*Information*.

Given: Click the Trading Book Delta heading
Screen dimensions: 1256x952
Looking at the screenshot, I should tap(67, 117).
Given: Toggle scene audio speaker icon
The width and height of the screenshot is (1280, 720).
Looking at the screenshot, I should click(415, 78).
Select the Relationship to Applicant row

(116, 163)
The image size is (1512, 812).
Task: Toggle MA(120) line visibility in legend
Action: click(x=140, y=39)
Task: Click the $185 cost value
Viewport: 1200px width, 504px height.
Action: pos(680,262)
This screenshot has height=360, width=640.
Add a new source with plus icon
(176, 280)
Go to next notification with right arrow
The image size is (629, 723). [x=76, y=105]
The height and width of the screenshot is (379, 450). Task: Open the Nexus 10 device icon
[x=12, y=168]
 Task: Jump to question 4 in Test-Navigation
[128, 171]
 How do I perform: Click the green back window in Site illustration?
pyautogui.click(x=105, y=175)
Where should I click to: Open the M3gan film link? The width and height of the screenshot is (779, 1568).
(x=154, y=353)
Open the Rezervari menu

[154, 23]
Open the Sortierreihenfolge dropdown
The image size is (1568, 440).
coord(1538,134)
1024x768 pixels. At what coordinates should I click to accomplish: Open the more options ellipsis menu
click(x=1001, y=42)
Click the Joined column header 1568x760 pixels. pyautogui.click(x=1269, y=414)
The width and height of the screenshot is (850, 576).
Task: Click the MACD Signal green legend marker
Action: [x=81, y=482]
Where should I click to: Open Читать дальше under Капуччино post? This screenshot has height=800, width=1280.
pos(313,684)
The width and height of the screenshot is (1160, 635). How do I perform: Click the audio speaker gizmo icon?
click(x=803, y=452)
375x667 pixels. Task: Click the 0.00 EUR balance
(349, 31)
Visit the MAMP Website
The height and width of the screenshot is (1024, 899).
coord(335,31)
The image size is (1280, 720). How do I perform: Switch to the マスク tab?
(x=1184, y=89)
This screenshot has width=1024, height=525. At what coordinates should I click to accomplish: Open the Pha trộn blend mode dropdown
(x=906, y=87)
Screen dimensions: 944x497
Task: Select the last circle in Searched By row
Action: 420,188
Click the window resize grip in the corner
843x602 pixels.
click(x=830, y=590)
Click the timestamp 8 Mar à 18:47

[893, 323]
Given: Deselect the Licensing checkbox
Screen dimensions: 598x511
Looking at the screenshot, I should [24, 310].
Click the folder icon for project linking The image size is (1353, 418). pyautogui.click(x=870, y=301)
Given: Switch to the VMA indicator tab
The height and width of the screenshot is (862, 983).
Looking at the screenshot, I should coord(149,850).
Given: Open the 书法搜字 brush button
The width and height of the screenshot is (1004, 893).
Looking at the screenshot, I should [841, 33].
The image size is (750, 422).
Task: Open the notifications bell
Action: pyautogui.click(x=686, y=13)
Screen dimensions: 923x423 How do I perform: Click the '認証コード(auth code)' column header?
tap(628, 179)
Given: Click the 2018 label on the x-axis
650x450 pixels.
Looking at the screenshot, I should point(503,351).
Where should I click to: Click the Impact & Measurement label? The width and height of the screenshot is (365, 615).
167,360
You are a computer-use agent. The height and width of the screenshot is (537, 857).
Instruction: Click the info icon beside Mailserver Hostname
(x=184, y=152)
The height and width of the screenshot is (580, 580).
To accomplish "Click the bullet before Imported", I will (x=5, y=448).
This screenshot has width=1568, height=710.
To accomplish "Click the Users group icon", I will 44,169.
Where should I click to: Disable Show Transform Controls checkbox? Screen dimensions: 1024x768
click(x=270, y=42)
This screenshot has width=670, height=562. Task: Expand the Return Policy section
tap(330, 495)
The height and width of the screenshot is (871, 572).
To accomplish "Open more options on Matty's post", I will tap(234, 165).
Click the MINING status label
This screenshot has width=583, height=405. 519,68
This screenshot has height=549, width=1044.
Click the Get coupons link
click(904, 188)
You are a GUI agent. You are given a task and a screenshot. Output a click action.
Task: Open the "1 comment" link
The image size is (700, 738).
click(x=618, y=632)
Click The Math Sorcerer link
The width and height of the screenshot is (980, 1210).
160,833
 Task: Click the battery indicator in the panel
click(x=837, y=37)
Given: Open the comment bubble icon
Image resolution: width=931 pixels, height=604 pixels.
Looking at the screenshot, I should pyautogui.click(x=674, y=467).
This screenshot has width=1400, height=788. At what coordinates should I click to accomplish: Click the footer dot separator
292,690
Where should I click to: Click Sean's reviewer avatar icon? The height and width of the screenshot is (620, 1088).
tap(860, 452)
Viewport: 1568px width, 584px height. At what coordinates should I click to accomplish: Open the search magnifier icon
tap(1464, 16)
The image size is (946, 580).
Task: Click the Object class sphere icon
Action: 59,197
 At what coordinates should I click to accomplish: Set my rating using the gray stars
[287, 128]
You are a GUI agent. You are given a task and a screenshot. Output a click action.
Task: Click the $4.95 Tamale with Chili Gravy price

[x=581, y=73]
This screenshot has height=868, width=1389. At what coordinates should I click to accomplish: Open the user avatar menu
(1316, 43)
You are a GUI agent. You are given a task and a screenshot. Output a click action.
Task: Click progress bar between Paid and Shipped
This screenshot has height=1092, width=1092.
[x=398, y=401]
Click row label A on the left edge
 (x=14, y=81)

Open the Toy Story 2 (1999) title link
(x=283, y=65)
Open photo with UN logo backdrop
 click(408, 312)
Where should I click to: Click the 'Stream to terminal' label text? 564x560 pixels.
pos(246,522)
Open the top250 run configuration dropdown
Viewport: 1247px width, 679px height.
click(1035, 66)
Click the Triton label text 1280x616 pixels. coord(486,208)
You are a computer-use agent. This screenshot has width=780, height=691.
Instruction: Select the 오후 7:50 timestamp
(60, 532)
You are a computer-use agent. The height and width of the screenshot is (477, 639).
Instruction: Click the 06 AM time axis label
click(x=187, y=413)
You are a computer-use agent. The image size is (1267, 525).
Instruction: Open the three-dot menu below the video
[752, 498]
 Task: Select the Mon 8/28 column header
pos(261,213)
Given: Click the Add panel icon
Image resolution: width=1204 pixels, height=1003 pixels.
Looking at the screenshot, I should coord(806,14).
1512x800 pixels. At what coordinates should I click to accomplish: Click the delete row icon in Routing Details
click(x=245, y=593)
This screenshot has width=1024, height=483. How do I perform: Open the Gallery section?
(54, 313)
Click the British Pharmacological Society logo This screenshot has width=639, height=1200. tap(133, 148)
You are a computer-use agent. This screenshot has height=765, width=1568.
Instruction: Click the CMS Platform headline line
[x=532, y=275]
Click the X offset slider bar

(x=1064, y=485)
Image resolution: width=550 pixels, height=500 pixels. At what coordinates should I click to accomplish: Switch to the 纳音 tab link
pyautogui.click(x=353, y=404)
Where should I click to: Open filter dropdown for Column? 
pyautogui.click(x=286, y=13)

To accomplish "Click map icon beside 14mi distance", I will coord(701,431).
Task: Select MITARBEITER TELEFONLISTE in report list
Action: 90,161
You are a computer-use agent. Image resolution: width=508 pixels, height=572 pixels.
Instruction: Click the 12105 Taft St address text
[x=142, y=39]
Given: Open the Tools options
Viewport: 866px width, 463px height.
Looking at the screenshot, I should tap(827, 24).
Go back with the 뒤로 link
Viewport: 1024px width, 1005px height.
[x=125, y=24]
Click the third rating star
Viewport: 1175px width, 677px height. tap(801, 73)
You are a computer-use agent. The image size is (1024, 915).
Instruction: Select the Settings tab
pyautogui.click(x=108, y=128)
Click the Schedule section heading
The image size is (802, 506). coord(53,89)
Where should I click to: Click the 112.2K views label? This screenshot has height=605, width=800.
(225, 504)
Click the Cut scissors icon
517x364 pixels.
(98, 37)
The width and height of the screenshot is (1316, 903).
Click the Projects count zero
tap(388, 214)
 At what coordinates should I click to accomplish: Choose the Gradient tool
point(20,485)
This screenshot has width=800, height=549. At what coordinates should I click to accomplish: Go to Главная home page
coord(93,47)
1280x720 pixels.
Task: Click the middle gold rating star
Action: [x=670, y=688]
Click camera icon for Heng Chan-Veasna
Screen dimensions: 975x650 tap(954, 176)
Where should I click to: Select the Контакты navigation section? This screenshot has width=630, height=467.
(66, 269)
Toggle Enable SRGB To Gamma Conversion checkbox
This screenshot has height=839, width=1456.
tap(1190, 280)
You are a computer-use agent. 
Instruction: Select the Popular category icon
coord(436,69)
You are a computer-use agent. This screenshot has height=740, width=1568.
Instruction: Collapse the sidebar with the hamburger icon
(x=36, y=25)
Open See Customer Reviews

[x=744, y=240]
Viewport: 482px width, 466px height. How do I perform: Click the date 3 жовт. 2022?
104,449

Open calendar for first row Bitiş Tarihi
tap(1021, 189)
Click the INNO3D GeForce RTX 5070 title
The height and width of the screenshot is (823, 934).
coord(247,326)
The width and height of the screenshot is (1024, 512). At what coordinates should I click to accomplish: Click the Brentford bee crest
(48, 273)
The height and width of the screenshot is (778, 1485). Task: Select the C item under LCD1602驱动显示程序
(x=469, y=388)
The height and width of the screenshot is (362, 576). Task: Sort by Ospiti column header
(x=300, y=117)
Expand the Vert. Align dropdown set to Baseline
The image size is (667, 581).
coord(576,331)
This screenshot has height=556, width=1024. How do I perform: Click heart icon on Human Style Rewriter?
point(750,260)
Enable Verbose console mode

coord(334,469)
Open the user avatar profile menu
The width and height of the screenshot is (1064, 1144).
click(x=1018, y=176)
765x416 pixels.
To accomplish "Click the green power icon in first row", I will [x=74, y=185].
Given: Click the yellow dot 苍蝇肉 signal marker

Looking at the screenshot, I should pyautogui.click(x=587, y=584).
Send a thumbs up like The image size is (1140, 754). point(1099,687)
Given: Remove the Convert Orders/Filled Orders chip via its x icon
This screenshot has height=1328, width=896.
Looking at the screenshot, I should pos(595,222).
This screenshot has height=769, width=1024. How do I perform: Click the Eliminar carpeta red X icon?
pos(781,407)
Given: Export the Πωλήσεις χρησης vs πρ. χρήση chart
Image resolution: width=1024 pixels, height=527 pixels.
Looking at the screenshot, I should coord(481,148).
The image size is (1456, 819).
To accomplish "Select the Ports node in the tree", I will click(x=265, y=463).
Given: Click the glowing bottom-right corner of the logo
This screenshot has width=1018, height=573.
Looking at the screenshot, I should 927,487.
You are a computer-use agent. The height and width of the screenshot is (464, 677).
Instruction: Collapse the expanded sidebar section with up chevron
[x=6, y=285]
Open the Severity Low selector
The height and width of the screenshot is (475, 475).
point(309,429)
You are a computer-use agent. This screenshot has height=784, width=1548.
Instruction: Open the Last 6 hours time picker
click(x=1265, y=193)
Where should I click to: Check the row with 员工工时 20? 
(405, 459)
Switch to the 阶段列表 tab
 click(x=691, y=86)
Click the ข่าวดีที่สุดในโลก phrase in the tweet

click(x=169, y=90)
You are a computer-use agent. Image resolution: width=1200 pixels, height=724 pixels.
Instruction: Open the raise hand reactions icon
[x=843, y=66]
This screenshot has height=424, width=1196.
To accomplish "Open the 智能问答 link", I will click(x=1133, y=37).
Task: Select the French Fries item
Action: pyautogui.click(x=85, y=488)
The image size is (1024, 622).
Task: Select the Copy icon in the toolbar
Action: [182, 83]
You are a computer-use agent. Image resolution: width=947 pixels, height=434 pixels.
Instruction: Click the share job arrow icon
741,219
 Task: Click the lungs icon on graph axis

*What is required*.
Take each line above that holds the string "comment" and copy it.

*Response below*.
Task: Open the "1 comment" link
Given: Open the comment bubble icon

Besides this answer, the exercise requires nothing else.